**ACTION ITEM:**
Take the data below and copy exactly the lines starting at the one with "ATH (94, 1081)" and finishing at the one with "aumenta un 23 % a casi 3200 USD (66, 1106)", both included.

___ SUPPLIED MATERIAL

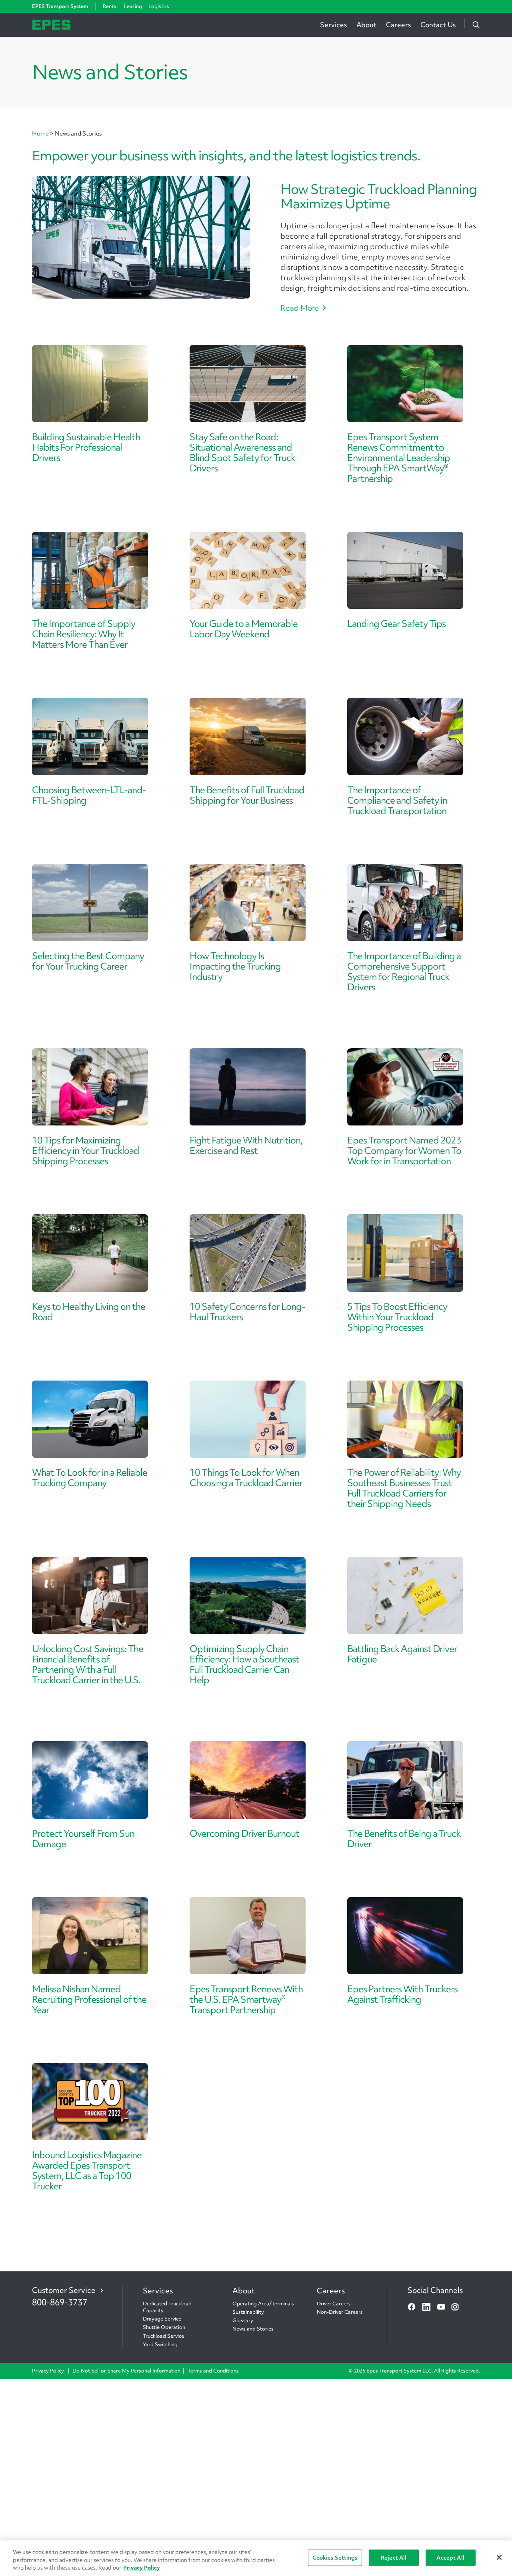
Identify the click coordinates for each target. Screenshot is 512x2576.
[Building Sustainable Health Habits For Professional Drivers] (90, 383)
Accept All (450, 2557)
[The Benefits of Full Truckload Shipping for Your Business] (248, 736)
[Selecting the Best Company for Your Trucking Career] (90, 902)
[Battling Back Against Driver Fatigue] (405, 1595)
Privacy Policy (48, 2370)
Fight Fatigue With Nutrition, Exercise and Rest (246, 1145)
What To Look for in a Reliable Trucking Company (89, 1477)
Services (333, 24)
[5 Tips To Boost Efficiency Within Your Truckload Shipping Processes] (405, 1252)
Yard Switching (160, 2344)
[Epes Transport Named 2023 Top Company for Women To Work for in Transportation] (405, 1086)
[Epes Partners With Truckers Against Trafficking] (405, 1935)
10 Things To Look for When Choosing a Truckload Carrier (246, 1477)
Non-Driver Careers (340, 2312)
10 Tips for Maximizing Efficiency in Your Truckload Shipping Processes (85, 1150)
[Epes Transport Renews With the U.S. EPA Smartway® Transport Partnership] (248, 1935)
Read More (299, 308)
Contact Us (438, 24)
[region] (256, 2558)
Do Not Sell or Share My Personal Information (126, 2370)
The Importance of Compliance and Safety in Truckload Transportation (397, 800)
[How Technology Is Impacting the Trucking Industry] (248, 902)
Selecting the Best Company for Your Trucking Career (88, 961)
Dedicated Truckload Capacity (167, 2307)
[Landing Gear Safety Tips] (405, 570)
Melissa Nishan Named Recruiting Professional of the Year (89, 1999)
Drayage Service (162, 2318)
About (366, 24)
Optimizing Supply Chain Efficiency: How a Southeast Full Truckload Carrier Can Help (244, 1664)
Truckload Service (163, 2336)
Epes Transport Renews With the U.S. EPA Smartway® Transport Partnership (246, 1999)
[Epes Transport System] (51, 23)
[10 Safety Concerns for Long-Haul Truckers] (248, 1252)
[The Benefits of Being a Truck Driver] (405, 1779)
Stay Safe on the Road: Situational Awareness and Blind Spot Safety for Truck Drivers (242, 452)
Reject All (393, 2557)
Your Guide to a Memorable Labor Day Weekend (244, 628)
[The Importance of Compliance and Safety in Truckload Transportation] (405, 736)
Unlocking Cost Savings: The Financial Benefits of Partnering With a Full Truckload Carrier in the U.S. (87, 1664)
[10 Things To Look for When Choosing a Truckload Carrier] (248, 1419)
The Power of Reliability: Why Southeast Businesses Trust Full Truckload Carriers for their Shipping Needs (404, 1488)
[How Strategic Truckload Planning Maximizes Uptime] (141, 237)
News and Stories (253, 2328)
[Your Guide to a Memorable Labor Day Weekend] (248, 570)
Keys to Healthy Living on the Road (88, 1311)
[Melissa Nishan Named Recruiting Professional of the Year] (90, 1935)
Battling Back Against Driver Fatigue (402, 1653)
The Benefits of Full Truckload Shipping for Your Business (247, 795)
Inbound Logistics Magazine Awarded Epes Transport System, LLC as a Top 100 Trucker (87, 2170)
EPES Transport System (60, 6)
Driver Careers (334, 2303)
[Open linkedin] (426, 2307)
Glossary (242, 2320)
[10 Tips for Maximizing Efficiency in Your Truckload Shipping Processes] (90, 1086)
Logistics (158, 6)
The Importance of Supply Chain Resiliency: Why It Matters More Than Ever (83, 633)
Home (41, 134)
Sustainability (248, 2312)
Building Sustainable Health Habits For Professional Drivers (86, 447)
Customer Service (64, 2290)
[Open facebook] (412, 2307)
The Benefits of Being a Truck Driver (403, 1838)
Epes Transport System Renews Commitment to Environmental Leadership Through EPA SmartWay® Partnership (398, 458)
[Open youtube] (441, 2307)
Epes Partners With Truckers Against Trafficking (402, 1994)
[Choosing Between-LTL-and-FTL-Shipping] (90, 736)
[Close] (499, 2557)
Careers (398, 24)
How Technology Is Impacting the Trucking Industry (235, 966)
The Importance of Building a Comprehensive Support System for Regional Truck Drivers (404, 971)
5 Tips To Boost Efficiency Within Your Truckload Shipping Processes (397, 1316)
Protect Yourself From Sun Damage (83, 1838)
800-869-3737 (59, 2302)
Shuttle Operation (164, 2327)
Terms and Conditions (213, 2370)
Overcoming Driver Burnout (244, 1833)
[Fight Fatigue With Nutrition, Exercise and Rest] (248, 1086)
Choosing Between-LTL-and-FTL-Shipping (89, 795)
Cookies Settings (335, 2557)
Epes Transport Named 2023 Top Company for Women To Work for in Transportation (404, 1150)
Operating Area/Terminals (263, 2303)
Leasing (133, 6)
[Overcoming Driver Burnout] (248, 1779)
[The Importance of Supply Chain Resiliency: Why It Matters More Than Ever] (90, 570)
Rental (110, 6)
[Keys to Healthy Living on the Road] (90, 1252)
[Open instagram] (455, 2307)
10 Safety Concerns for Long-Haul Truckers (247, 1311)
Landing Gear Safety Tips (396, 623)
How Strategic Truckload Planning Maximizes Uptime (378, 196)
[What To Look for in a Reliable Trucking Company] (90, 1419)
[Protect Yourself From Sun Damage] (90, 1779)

______
___ SUPPLIED MATERIAL

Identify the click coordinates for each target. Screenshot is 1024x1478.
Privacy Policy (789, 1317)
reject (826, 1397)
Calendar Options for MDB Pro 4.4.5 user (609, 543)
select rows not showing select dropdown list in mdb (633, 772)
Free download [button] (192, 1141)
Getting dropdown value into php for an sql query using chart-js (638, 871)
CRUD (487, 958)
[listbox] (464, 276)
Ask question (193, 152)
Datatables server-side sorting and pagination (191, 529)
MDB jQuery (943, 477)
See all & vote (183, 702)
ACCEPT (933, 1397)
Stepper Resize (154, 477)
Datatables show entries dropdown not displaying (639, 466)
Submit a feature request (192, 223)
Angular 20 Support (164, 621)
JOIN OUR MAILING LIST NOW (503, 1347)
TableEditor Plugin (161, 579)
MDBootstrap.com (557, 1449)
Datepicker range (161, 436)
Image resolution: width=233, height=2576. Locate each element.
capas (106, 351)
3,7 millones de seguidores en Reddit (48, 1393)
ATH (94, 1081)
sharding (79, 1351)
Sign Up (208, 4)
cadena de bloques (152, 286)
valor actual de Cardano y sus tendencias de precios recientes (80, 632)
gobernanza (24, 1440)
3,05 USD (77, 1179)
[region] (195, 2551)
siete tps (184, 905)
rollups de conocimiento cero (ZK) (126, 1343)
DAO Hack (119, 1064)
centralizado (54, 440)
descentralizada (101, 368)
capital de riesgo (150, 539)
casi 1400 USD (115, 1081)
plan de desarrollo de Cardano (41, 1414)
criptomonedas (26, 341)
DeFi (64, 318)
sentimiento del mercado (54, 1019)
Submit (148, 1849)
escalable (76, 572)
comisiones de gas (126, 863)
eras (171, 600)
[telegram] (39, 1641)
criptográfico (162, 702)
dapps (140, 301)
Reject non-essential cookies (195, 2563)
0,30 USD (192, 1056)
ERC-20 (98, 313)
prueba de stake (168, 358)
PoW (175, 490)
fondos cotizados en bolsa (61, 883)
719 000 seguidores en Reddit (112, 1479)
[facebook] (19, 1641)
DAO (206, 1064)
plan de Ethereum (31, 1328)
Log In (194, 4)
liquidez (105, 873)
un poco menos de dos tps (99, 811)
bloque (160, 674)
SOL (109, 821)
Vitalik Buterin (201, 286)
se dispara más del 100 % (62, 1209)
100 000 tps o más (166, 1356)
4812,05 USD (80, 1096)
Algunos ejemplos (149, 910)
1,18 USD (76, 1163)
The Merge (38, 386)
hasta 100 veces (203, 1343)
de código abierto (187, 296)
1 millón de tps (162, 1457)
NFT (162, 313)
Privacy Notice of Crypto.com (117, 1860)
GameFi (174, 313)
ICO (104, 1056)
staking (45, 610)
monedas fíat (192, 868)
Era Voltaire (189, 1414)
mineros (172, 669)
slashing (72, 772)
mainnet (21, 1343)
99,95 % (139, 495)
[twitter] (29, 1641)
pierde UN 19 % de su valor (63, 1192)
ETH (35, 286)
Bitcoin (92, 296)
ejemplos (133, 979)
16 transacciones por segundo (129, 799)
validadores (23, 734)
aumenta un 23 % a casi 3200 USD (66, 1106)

______

**PROBLEM SOLUTION:**
ATH (94, 1081)
sharding (79, 1351)
Sign Up (208, 4)
cadena de bloques (152, 286)
valor actual de Cardano y sus tendencias de precios recientes (80, 632)
gobernanza (24, 1440)
3,05 USD (77, 1179)
[region] (195, 2551)
siete tps (184, 905)
rollups de conocimiento cero (ZK) (126, 1343)
DAO Hack (119, 1064)
centralizado (54, 440)
descentralizada (101, 368)
capital de riesgo (150, 539)
casi 1400 USD (115, 1081)
plan de desarrollo de Cardano (41, 1414)
criptomonedas (26, 341)
DeFi (64, 318)
sentimiento del mercado (54, 1019)
Submit (148, 1849)
escalable (76, 572)
comisiones de gas (126, 863)
eras (171, 600)
[telegram] (39, 1641)
criptográfico (162, 702)
dapps (140, 301)
Reject non-essential cookies (195, 2563)
0,30 USD (192, 1056)
ERC-20 (98, 313)
prueba de stake (168, 358)
PoW (175, 490)
fondos cotizados en bolsa (61, 883)
719 000 seguidores en Reddit (112, 1479)
[facebook] (19, 1641)
DAO (206, 1064)
plan de Ethereum (31, 1328)
Log In (194, 4)
liquidez (105, 873)
un poco menos de dos tps (99, 811)
bloque (160, 674)
SOL (109, 821)
Vitalik Buterin (201, 286)
se dispara más del 100 % (62, 1209)
100 000 tps o más (166, 1356)
4812,05 USD (80, 1096)
Algunos ejemplos (149, 910)
1,18 USD (76, 1163)
The Merge (38, 386)
hasta 100 veces (203, 1343)
de código abierto (187, 296)
1 millón de tps (162, 1457)
NFT (162, 313)
Privacy Notice of Crypto.com (117, 1860)
GameFi (174, 313)
ICO (104, 1056)
staking (45, 610)
monedas fíat (192, 868)
Era Voltaire (189, 1414)
mineros (172, 669)
slashing (72, 772)
mainnet (21, 1343)
99,95 % (139, 495)
[twitter] (29, 1641)
pierde UN 19 % de su valor (63, 1192)
ETH (35, 286)
Bitcoin (92, 296)
ejemplos (133, 979)
16 transacciones por segundo (129, 799)
validadores (23, 734)
aumenta un 23 % a casi 3200 USD (66, 1106)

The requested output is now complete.